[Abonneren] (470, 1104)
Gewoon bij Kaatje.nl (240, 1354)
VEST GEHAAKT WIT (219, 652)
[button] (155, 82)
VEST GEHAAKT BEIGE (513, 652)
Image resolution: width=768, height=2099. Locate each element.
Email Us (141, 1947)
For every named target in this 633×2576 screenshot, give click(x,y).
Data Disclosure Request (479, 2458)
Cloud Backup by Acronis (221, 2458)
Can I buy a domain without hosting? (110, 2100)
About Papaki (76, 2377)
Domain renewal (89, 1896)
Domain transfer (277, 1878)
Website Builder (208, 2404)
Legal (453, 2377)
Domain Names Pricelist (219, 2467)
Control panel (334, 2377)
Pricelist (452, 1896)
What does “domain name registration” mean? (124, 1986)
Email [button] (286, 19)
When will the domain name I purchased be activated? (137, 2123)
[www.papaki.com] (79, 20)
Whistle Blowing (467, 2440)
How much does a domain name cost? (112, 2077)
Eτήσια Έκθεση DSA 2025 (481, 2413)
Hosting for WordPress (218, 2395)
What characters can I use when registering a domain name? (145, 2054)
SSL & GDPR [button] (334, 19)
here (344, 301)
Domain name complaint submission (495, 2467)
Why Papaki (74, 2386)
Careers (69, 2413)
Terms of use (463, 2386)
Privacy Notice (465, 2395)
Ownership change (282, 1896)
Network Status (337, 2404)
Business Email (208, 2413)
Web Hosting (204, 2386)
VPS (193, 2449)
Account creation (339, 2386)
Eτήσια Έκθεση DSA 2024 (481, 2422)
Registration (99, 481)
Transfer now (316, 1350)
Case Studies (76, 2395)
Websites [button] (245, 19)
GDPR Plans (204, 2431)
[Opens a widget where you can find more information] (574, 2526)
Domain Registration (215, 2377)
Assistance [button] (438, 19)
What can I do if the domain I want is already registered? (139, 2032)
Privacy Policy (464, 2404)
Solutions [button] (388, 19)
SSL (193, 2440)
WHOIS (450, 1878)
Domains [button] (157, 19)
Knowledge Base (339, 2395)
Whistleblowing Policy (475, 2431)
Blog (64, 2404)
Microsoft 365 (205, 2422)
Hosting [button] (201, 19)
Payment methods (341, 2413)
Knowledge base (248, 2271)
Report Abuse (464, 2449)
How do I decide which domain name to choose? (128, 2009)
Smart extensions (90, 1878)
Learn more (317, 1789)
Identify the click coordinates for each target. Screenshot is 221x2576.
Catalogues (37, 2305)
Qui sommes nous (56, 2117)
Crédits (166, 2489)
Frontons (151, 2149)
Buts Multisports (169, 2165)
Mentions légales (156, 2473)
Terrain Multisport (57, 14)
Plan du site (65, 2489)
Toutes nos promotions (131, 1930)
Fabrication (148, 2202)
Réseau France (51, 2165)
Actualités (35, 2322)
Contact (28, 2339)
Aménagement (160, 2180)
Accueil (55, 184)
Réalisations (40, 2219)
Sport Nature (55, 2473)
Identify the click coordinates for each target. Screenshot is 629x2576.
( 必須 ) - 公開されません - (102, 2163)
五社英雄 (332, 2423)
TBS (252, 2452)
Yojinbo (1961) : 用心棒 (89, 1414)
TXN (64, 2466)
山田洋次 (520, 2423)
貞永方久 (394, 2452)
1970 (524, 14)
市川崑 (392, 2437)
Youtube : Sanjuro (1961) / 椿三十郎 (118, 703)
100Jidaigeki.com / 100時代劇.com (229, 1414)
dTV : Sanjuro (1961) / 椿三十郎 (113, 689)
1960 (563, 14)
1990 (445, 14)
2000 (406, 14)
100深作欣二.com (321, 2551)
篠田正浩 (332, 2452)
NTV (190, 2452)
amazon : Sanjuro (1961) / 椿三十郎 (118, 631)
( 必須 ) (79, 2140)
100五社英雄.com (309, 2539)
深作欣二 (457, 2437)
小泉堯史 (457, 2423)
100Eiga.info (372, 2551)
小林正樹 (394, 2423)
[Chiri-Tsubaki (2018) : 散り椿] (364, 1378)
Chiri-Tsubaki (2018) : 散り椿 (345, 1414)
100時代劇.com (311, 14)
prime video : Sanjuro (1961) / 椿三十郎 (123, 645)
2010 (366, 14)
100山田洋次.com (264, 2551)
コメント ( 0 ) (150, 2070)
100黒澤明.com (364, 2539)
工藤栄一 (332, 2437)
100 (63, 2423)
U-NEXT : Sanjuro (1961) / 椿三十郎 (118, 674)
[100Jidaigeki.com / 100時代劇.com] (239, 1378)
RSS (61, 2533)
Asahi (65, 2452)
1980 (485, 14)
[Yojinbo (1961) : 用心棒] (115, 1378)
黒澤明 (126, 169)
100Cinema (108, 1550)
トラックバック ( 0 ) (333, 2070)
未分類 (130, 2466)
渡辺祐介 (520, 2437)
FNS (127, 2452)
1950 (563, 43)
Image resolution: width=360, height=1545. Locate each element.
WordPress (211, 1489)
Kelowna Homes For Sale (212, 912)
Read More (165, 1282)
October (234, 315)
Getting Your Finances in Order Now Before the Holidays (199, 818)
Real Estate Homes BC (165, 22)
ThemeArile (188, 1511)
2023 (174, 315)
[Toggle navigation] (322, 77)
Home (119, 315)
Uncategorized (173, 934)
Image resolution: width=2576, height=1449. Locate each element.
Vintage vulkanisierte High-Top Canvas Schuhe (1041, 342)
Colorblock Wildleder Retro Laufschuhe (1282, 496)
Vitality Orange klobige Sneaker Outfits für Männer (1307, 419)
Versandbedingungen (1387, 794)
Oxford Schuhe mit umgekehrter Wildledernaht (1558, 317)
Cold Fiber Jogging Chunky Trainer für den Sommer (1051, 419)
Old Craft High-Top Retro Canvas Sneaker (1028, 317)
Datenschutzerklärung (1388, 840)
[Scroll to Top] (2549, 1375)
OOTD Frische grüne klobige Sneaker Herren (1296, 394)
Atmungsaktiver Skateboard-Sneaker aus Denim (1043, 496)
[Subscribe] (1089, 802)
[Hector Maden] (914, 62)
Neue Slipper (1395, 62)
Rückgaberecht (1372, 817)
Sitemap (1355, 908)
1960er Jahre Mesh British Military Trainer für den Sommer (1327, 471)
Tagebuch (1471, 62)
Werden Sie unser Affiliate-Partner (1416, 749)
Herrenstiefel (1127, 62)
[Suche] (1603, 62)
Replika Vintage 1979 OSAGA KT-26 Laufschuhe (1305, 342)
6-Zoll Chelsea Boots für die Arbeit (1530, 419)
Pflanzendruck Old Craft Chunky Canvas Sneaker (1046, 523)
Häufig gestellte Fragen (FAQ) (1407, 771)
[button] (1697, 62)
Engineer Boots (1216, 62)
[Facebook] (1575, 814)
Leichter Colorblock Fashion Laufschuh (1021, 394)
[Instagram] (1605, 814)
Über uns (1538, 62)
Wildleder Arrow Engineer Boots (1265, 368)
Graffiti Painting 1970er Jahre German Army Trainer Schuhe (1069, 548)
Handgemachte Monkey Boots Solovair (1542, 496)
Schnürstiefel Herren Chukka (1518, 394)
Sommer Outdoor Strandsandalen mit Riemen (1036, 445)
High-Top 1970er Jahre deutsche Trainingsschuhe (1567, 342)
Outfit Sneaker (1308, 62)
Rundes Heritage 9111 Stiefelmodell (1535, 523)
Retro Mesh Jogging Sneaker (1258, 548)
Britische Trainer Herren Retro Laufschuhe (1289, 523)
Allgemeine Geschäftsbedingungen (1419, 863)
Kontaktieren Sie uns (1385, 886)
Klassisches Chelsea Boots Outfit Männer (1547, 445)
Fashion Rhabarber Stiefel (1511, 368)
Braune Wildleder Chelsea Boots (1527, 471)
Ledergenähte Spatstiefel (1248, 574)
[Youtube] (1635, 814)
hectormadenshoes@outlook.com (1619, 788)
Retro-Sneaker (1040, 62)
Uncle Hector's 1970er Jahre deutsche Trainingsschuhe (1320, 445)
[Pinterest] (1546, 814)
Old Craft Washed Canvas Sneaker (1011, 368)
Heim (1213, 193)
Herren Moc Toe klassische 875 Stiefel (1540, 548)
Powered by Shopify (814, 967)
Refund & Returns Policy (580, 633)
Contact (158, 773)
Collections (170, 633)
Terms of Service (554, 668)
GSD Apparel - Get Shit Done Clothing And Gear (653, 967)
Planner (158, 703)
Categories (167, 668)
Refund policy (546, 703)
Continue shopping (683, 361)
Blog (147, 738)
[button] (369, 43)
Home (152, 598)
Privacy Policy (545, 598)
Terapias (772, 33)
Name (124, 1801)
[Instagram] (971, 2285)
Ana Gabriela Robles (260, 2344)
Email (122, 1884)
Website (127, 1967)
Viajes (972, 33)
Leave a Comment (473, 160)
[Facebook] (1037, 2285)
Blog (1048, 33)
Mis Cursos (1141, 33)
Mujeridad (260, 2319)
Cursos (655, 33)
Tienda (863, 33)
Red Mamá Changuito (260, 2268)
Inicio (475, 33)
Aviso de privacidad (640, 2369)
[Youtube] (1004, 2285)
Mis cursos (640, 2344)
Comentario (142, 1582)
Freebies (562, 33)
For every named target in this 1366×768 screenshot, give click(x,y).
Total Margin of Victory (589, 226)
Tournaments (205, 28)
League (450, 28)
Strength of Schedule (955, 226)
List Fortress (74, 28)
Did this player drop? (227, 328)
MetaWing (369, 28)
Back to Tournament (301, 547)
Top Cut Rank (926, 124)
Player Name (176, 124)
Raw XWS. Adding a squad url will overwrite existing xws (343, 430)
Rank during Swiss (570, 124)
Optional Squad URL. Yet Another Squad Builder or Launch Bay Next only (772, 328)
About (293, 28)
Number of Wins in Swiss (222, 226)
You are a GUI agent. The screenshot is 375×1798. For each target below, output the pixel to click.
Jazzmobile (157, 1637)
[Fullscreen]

WHAT TO WORK ON:
Your task is to quote the lines above, beginning with the first and ending with the one that holds "mean? (124, 1986)".

TASK SOLUTION:
[Abonneren] (470, 1104)
Gewoon bij Kaatje.nl (240, 1354)
VEST GEHAAKT WIT (219, 652)
[button] (155, 82)
VEST GEHAAKT BEIGE (513, 652)
Image resolution: width=768, height=2099. Locate each element.
Email Us (141, 1947)
For every named target in this 633×2576 screenshot, give click(x,y).
Data Disclosure Request (479, 2458)
Cloud Backup by Acronis (221, 2458)
Can I buy a domain without hosting? (110, 2100)
About Papaki (76, 2377)
Domain renewal (89, 1896)
Domain transfer (277, 1878)
Website Builder (208, 2404)
Legal (453, 2377)
Domain Names Pricelist (219, 2467)
Control panel (334, 2377)
Pricelist (452, 1896)
What does “domain name registration” mean? (124, 1986)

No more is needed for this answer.